Overview: Most commemorative sports bottles are the standard juice in a dressed-up package. This one is different. To mark the 2026 PGA Championship at Aronimink in Pennsylvania, Heaven Hill bottled the small batch at 108 proof instead of the usual 94, pulling barrels from Rickhouses N and S. And here’s the part I can’t let slide: this was the 108th playing of the championship. 108th playing, 108 proof. Coincidence? Sure, let’s call it that. I’d still like to think somebody at Heaven Hill was grinning when they set the fill. It turned up as an allocation in my whiskey club locker, and at around $37 it’s worth a closer look than the label alone would suggest.

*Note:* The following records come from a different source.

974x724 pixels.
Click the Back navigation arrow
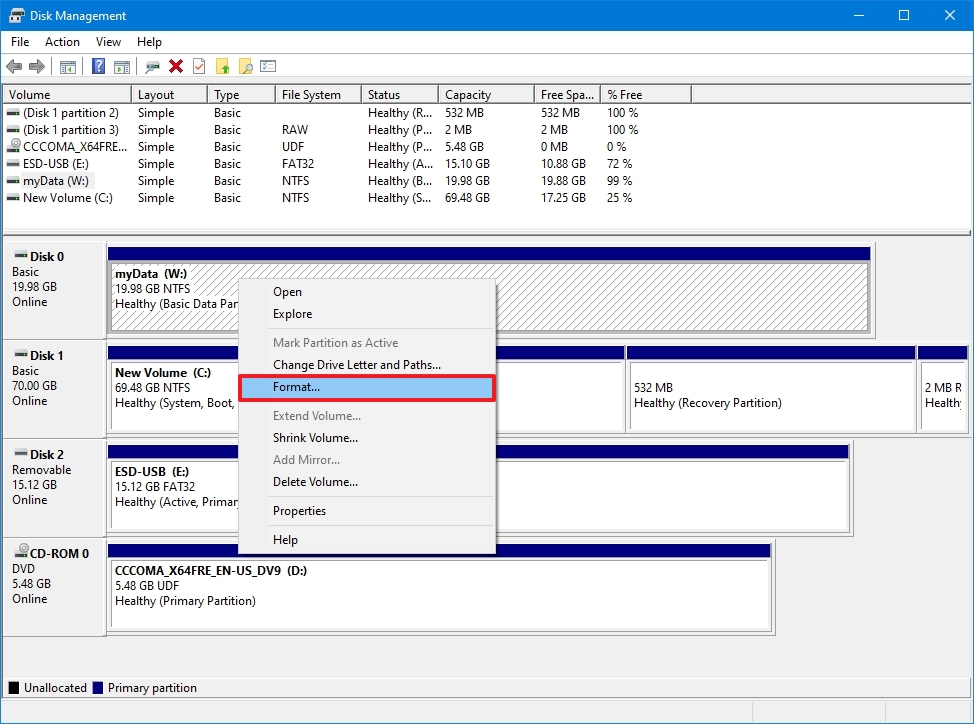[15, 66]
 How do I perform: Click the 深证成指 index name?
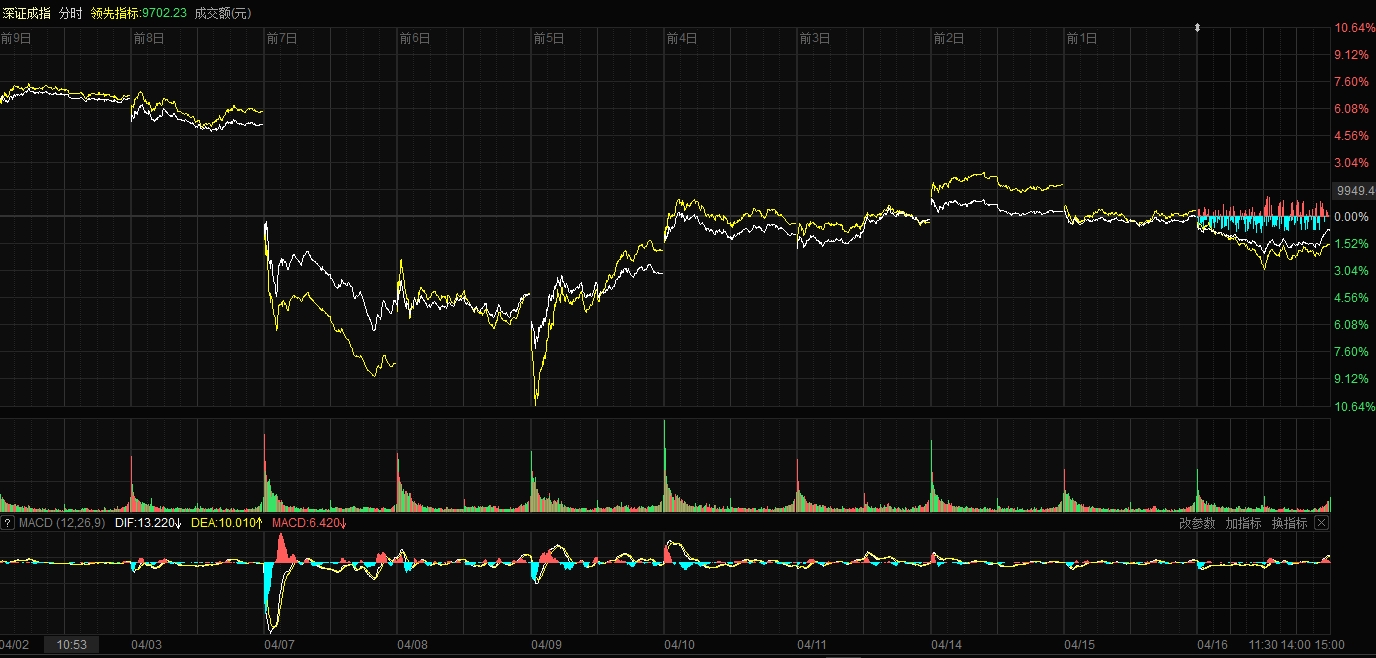point(26,13)
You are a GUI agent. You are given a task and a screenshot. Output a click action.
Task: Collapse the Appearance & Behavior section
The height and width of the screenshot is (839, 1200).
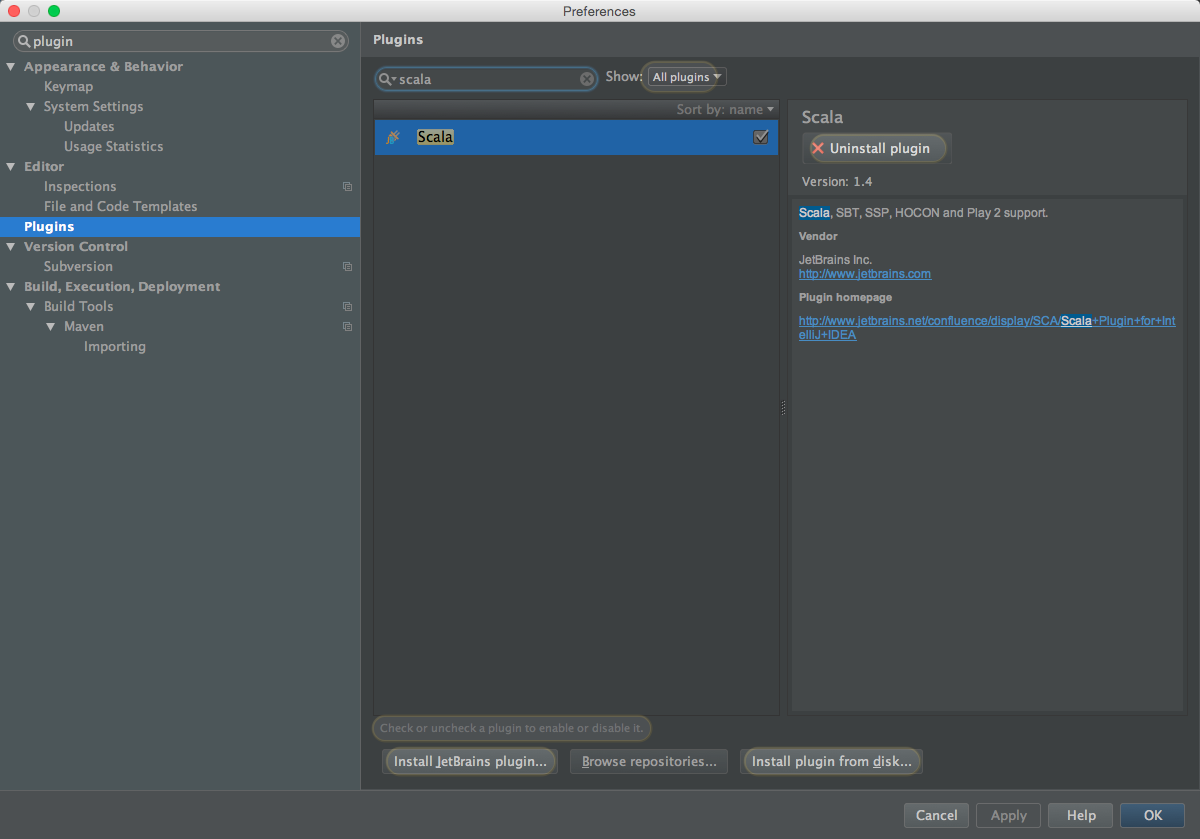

Age: No age statement. Elijah Craig Small Batch carried a 12-year age statement until 2016, when Heaven Hill dropped it in favor of a NAS blend generally understood to mingle barrels in the 8-to-12-year range. This commemorative draws from the same stock, so don’t go in expecting a dramatically older bourbon — what’s been changed here is the proof and the barrel selection, not the maturity.

Proof: 108 (54% ABV)

Mashbill: 78% corn / 10% rye / 12% malted barley

Elijah Craig 2026 PGA Championship Edition

Nose: Classic Elijah Craig, but more concentrated for the extra proof. Citrus zest and clove come first, then it settles into caramelized sugar, vanilla bean, and cinnamon. Give it a few minutes in the glass and the oak steps forward — seasoned and a little dry, the kind of barrel note that tells you these staves had some years on them. There’s a faint ethanol nip at 108, but nothing sharp enough to get in the way.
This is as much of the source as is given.